The EU’s Steel Madness: Britain’s About to Get Bashed, and Westminster’s Still Polishing Its PowerPoint
Now the European Union, that bastion of rules, regulations and self-righteousness, looks set to out-Trump Trump.
Donald Trump was supposed to be the world’s tariff terrorist, the man who waged war on global trade one stubby tweet at a time.
But now the European Union, that bastion of rules, regulations and self-righteousness, looks set to out-Trump Trump
They’re gearing up to slap punitive tariffs on imported steel, tighten quotas, and throw up yet more barriers to the open market, all in the name of “defending European industry.”
The result? The West Midlands is about to take one hell of a kicking.
The Beating Heart of British Steelcraft
We don’t smelt much anymore, the old furnaces are cold. But the West Midlands still shapes the nation’s steel story.
We’re the region that rolls, presses, welds and galvanises. We make the stuff that makes the country move:
Panels and pressings for Jaguar Land Rover, Toyota and the wider automotive network.
Forgings and components for defence and aerospace.
Architectural frames, beams and fittings that hold up Britain’s new schools, hospitals and civic buildings.
Workshops across Walsall, Smethwick and Wolverhampton where steel is turned, formed and fettled into the tools of modern life.
It’s not glamorous, but it’s essential, a chain of skill and sweat that connects every foundry, fabricator and fitter in the region.

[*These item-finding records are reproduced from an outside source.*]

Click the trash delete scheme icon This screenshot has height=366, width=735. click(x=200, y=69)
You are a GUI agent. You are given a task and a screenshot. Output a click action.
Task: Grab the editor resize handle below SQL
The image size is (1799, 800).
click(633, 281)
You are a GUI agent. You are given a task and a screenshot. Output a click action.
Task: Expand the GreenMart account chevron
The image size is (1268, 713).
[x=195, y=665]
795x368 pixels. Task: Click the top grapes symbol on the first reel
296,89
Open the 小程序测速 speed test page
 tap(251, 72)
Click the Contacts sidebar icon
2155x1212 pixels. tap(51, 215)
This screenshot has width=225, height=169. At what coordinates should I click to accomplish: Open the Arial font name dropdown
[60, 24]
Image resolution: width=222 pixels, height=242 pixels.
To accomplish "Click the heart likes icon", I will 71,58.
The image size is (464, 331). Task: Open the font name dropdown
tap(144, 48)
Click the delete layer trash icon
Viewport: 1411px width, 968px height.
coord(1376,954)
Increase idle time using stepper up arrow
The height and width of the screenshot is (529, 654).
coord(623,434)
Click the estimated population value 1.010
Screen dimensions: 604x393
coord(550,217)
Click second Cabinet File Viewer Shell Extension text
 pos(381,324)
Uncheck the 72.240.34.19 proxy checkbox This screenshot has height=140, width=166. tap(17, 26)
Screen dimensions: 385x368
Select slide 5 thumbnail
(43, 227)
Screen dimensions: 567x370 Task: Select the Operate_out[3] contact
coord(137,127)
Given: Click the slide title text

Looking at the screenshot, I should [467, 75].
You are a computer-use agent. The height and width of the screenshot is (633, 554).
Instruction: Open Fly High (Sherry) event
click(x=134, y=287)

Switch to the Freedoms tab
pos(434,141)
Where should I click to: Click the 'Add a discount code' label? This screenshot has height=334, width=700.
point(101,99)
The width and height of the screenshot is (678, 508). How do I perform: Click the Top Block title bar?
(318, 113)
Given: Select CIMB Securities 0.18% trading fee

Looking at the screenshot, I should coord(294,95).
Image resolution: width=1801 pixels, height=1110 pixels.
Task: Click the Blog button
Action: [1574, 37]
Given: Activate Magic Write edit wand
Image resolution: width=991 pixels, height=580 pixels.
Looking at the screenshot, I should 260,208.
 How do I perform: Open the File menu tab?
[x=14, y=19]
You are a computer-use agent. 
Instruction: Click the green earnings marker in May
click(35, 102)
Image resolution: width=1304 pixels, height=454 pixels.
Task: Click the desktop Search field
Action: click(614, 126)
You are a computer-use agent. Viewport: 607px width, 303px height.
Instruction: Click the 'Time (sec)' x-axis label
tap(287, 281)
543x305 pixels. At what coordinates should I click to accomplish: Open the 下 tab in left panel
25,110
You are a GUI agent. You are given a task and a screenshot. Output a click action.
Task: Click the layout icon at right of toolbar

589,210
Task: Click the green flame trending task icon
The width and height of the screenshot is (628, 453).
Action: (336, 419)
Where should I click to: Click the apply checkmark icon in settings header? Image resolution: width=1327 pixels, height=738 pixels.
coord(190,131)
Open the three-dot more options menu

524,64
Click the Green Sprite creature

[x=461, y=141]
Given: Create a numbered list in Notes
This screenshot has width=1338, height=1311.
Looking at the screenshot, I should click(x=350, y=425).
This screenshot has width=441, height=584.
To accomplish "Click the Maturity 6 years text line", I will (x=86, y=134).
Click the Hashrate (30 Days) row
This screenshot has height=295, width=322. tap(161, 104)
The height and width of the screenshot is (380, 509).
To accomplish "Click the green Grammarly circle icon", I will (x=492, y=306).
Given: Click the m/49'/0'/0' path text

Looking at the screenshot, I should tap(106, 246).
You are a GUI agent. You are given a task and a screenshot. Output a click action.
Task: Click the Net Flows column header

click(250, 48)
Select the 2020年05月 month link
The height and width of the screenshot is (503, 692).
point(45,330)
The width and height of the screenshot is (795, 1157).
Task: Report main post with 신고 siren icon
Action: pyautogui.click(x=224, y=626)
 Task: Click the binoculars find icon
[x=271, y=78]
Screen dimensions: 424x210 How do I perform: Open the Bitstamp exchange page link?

Trump, Tariffs and the Original Bombshell
As Professor Dave Bailey, an internationally distinguished economist at the University of Birmingham, reminds me: when Trump dropped his tariff bomb, the UK’s half-baked “deal” with Washington was sold as a Brexit bonus.
“The EU was more badly affected,” he says. “In other words, our pile of trouble was smaller than theirs. But the so-called ‘steel deal’ with the US never actually materialised. Our steel makers were hammered.”
He’s right, the UK didn’t dodge the shrapnel; it just copped it later. And now, history’s repeating itself with Brussels pulling the trigger.
When Brussels Sneezes, the Black Country Catches Pneumonia
The EU’s new plan is simple enough: wall itself off and protect its foundational industries. Or, as Bailey puts it:
“The EU will defend itself on foundational industries, and UK steel is out in the cold again.”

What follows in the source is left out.